What we mean to say here, is that consciousness creates both the material world, and the egoic world. Seen from this Perspective, our mundane sensations may be magnified and transformed into radiant heavenly energies, which resonate with both the lower and the higher consciousness levels simultaneously. Indeed, the new covenant, which includes the promise of a better life, was a change in Perspective for humanity from the rational to the spiritual, the essence of the spiritual being LOVE. The new covenant is a message of love brought to a cold and loveless world. Reaching out of themselves, grasping the connectedness between themselves and others, Man sought this love through acts of will. The Age of Rationality always worked to separate man from man by enabling him to make distinctions, distinctions emphasizing separateness. The Age of Grace has taught us that this separateness, this isolation, is healed by Love—Love made available to us through grace, NOT WILL. Distinctionless, bottomless, unconditional love is the impersonal force that forges a pathway to God.

Going on:

Hebrews 8:10
“10 This is the covenant I will make with the house of Israel after that time, declares the Lord. I will put my laws in their minds and write them on their hearts. I will be their God, and they will be my people.”

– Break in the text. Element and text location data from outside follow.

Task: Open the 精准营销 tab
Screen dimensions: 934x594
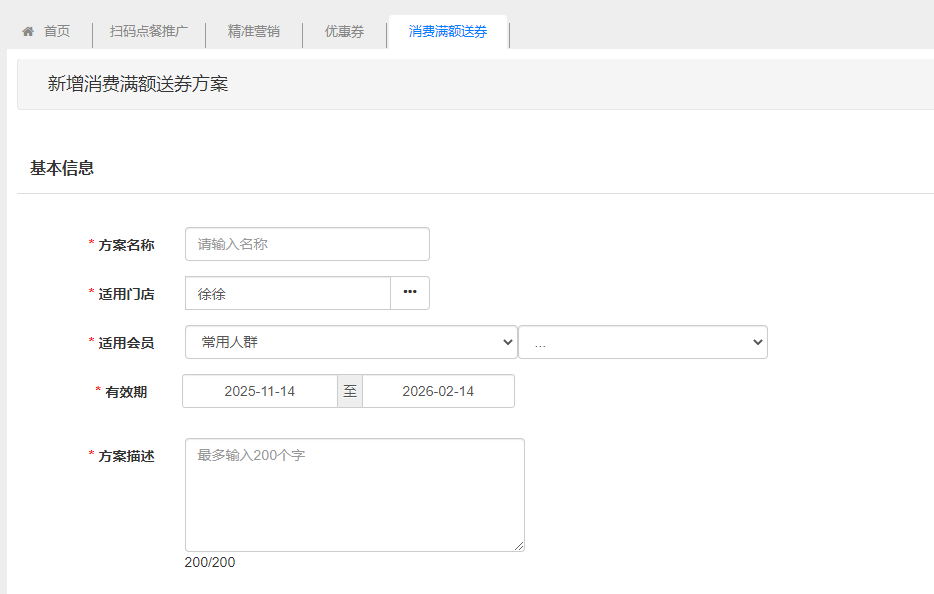Action: pyautogui.click(x=253, y=32)
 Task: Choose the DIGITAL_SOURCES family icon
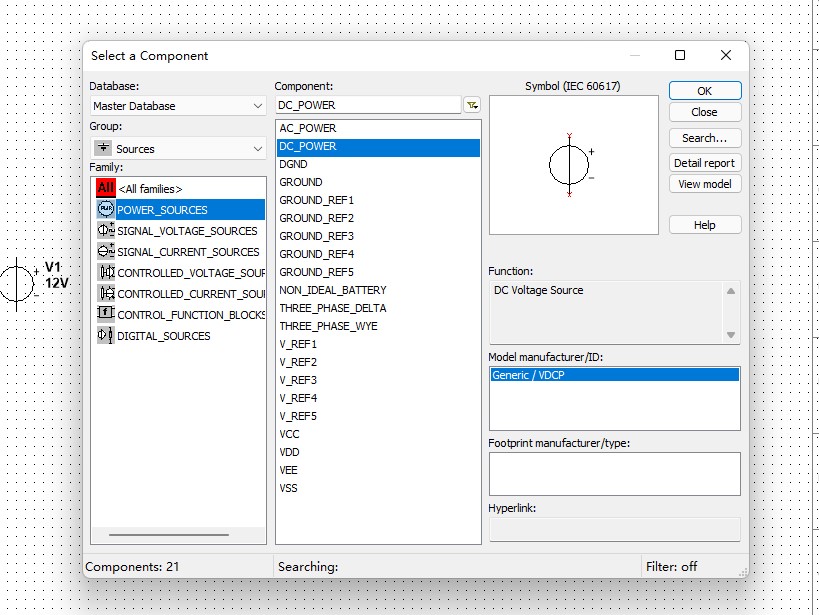(106, 335)
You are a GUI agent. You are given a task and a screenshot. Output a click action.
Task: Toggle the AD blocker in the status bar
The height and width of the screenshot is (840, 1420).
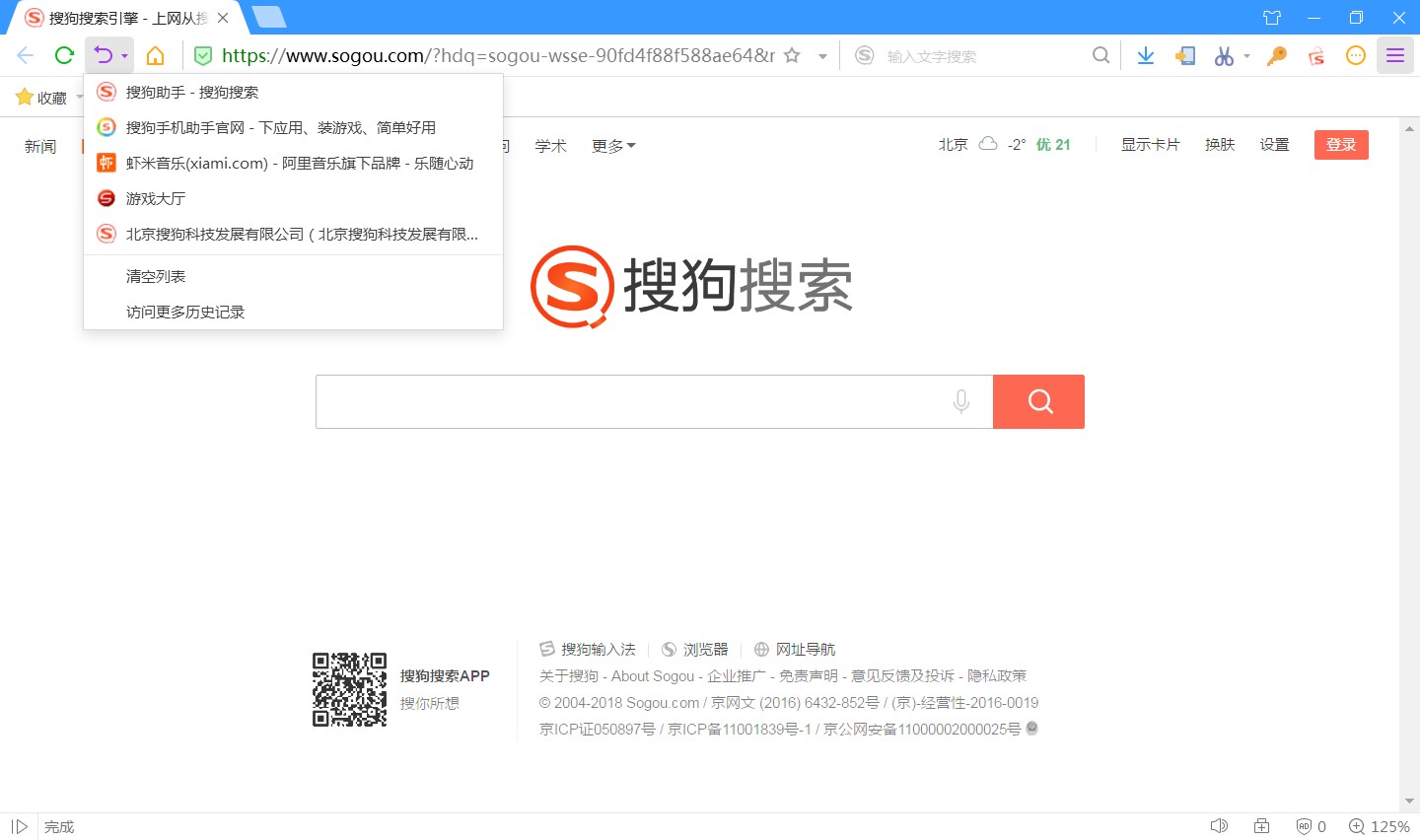tap(1304, 826)
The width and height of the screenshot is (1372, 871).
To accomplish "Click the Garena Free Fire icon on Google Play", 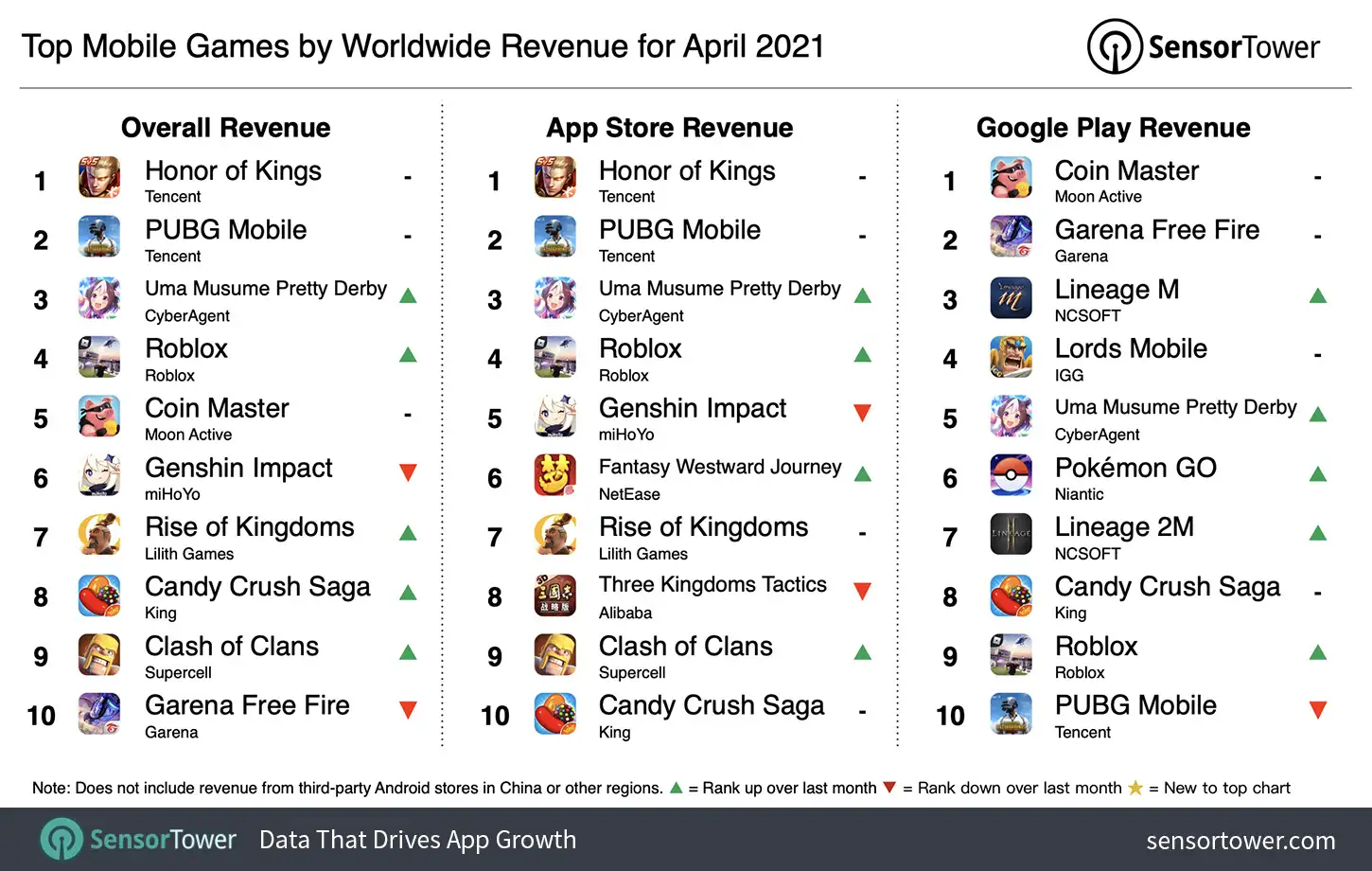I will click(x=1011, y=238).
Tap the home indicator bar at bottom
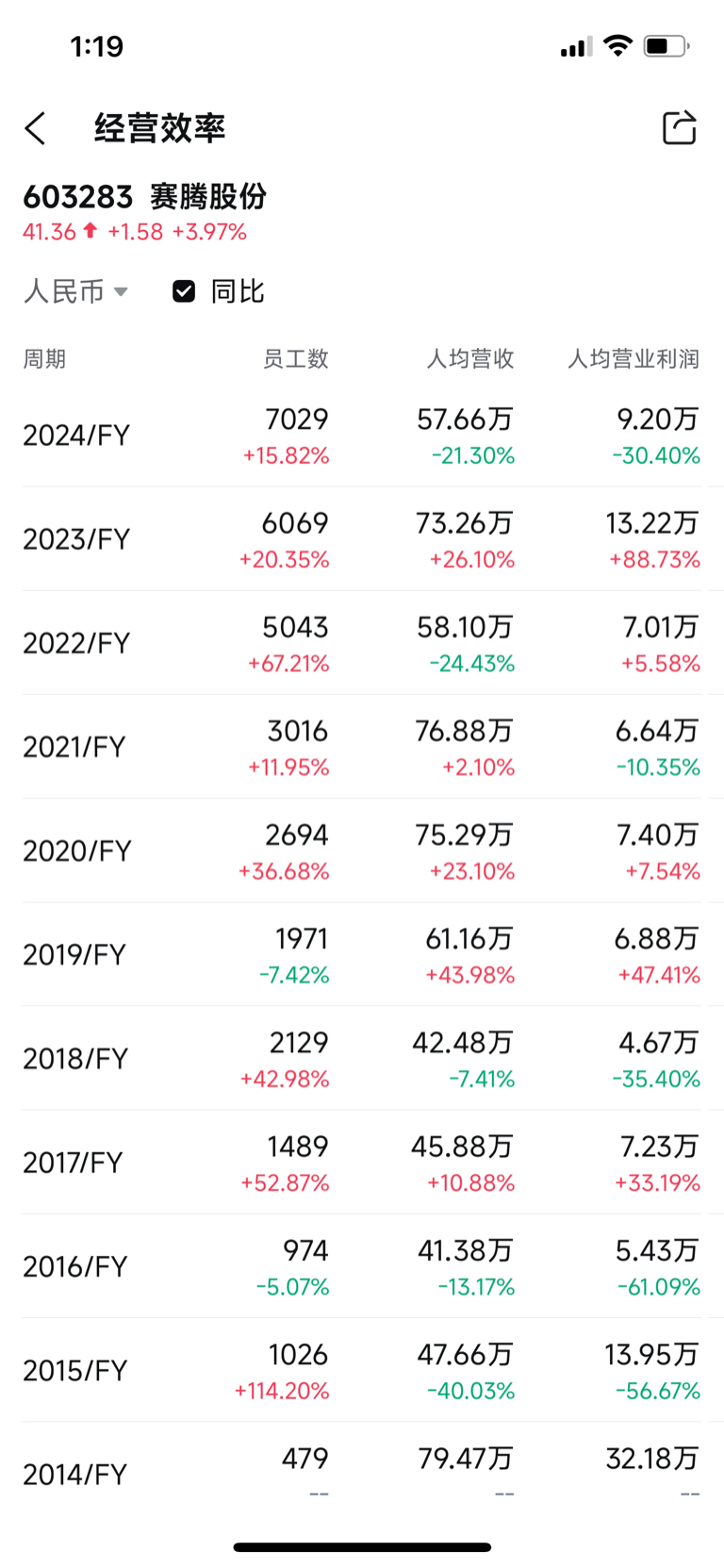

“I will put the new laws in their minds and write them on their hearts.” This is an interesting expression. To write the new laws of spirituality on the heart is definitely a new age expression. It also brings the mediator into the spotlight again, because the mediator’s main medium of expression is the heart. The higher spiritual truths are only understood in the language of the heart.

Going on:

Hebrews 8:11-13
“11 No longer will a man teach his neighbor, or a man his brother, saying, 'Know the Lord,' because they will all know me, from the least of them to the greatest. 
12 For I will forgive their wickedness and will remember their sins no more." 
13 By calling this covenant "new," he has made the first one obsolete; and what is obsolete and aging will soon disappear.”

The Eighth Chapter of Hebrews describes and prophesies the New Covenant—everything new, everything different. All of the properties of the New Covenant, so described, reside in the abstract—everything real refers to spiritual reality: The New Covenant, the True Tabernacle, the Change of the Priesthood, the Oath of God, and Patterns of Heavenly Forms. It is such a glorious message of Hope that it sort of helps to put yourself back in the days of Paul and imagine what this message would feel like to those who were hearing it for the very first time. Then we ought to really feel the newness of spiritual experience, as each anomalous now parades us through the halls of time where, at the end of the tunnel, we meet Jesus.

Let us pray: Jesus, thank you for this message of hope and for the newness of life contained in every moment we spend with You. Amen.